You created an alchemical item with the infused trait using your infused reagents, and it has a limited time before it becomes inert. Any nonpermanent effects from your infused alchemical items, with the exception of afflictions such as slow-acting poisons, end when you make your daily preparations again.

The infused trait normally allows nonpermanent effects to persist for their normal duration (up to the next daily preparations, or longer for afflictions).

Potency is the Ability to be Activated

This item has the infused trait, but it remains potent only until the start of your next turn.

How Quick Alchemy works depends on what 'potent' means in this context—whether it means an item can be Activated or whether it has any effect.

Most alchemical items have effects with a duration longer than 1 round, so potency as the "ability to have any effect" severely limits Quick Alchemy's usefulness when spontaneously creating virtually all elixirs, poisons, and alchemical tools, and even many bombs which rely on persistent damage or other persistent non-affliction conditions.

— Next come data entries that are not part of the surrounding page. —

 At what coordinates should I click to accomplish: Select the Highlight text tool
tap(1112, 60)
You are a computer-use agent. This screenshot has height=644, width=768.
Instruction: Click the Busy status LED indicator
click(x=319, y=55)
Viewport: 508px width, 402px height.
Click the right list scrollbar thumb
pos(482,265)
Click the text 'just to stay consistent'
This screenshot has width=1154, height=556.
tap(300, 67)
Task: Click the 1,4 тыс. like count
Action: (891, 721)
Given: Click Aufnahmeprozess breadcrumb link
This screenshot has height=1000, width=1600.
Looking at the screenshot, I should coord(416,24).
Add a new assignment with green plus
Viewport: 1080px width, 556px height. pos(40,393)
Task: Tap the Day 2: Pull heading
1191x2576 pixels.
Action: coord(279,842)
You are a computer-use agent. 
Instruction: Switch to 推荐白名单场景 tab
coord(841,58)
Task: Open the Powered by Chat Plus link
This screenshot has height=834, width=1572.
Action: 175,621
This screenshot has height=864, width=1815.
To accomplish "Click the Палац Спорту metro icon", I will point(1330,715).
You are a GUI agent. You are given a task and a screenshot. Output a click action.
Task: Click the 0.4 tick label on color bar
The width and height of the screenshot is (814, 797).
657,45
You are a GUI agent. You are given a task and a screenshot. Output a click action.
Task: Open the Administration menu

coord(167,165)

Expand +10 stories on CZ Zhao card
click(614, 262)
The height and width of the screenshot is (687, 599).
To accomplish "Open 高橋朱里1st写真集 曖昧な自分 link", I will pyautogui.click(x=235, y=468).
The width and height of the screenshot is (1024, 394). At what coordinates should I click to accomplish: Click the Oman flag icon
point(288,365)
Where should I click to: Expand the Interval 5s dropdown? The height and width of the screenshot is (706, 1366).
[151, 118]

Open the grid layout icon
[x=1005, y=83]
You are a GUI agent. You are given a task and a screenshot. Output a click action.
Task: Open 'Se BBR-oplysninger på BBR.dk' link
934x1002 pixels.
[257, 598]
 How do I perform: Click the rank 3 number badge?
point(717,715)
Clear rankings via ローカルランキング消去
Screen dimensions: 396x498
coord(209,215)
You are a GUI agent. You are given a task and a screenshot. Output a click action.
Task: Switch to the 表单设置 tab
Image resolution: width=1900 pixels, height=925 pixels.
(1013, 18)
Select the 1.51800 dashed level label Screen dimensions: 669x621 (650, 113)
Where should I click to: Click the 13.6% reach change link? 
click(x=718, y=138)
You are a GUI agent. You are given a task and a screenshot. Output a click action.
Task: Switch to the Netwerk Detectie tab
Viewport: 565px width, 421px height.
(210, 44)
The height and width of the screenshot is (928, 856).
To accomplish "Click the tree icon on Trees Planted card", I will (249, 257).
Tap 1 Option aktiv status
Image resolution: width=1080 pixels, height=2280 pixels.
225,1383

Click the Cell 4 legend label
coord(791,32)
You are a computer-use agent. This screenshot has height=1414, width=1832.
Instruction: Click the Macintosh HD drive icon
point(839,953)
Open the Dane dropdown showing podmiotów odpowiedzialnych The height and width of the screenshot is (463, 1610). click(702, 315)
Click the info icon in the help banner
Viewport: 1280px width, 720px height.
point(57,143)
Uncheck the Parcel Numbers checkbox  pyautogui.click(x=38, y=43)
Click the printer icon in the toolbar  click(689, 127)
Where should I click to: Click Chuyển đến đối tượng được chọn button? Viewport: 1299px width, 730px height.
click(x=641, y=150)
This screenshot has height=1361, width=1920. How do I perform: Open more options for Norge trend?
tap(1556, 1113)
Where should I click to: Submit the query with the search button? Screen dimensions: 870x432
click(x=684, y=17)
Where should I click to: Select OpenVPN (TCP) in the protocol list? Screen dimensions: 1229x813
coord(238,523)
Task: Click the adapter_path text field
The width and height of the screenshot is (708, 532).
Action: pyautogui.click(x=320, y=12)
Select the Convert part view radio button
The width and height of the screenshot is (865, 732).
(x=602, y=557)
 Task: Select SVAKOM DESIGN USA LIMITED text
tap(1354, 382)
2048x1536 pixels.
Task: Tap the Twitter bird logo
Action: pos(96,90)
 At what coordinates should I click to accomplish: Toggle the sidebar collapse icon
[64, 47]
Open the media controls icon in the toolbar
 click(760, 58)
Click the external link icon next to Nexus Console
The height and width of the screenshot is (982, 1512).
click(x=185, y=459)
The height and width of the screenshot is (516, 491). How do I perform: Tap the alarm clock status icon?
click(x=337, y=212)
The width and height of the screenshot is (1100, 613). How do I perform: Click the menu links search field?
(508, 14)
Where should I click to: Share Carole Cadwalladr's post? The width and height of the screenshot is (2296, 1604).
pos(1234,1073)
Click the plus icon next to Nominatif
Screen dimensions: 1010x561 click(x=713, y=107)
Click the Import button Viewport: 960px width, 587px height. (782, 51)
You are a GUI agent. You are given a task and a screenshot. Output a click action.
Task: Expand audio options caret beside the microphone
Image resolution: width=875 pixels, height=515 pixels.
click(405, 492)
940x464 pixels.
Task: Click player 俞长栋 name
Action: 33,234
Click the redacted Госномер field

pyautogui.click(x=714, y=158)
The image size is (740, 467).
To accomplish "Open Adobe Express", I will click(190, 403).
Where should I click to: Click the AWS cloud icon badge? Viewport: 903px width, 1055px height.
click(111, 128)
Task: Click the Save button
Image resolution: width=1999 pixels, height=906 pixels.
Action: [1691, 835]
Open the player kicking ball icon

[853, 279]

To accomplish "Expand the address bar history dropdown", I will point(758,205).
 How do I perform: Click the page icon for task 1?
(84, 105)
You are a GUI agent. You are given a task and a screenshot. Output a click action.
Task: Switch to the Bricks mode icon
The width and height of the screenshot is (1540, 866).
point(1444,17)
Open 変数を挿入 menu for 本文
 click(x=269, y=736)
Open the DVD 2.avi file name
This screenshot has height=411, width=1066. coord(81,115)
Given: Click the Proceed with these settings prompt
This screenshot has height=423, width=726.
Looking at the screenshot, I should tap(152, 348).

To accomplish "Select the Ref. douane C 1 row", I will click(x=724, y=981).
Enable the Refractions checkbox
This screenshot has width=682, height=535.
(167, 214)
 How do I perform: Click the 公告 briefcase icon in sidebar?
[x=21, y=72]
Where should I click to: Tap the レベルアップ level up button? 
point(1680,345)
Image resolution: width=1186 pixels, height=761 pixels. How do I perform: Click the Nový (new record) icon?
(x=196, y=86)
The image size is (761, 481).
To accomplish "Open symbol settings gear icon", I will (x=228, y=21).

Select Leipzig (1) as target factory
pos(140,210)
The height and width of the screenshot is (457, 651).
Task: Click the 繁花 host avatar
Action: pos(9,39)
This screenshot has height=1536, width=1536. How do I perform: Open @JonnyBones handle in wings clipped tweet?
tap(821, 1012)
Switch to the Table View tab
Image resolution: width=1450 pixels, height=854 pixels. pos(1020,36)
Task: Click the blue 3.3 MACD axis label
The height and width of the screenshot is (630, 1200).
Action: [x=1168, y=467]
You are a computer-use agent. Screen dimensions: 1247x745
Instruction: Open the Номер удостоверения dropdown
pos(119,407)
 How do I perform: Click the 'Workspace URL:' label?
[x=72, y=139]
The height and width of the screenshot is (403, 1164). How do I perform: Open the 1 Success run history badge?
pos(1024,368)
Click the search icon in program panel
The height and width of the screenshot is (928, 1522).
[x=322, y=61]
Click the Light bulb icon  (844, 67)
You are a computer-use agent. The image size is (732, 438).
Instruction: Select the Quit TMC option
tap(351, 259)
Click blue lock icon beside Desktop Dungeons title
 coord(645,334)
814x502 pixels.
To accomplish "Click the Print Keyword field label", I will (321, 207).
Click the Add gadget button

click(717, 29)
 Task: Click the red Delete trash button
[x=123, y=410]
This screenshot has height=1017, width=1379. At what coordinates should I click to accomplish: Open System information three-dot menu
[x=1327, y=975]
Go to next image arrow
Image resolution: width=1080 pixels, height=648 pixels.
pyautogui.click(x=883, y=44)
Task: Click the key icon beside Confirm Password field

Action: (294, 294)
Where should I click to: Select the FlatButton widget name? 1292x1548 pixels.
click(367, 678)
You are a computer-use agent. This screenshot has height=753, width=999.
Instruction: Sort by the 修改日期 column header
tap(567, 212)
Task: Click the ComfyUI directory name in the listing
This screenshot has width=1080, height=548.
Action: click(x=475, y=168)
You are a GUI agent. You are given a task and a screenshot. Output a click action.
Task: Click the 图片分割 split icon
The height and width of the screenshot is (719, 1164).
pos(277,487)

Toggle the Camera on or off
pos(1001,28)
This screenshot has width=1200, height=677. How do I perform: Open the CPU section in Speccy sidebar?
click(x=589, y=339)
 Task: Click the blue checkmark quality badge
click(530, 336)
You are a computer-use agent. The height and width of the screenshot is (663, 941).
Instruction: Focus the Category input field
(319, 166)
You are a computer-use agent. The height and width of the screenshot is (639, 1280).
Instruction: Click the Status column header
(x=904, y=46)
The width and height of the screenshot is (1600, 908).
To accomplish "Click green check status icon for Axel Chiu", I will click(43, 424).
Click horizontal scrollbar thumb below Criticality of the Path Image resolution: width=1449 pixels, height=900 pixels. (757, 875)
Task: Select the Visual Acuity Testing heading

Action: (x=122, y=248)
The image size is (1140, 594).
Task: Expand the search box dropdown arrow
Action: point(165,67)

Because of this, it seems much more natural that Quick Alchemy limits the time between creation and Activation rather than total duration of effect, potency as the "ability to be Activated".

Applied Poison is Activated

So when using Quick Alchemy to create an injury poison like graveroot, you have until the start of your next turn to Activate the poison by applying it to a weapon or ammunition. As a nonpermanent effect of the poison, this stays applied for its normal duration, limited to your next daily preparations.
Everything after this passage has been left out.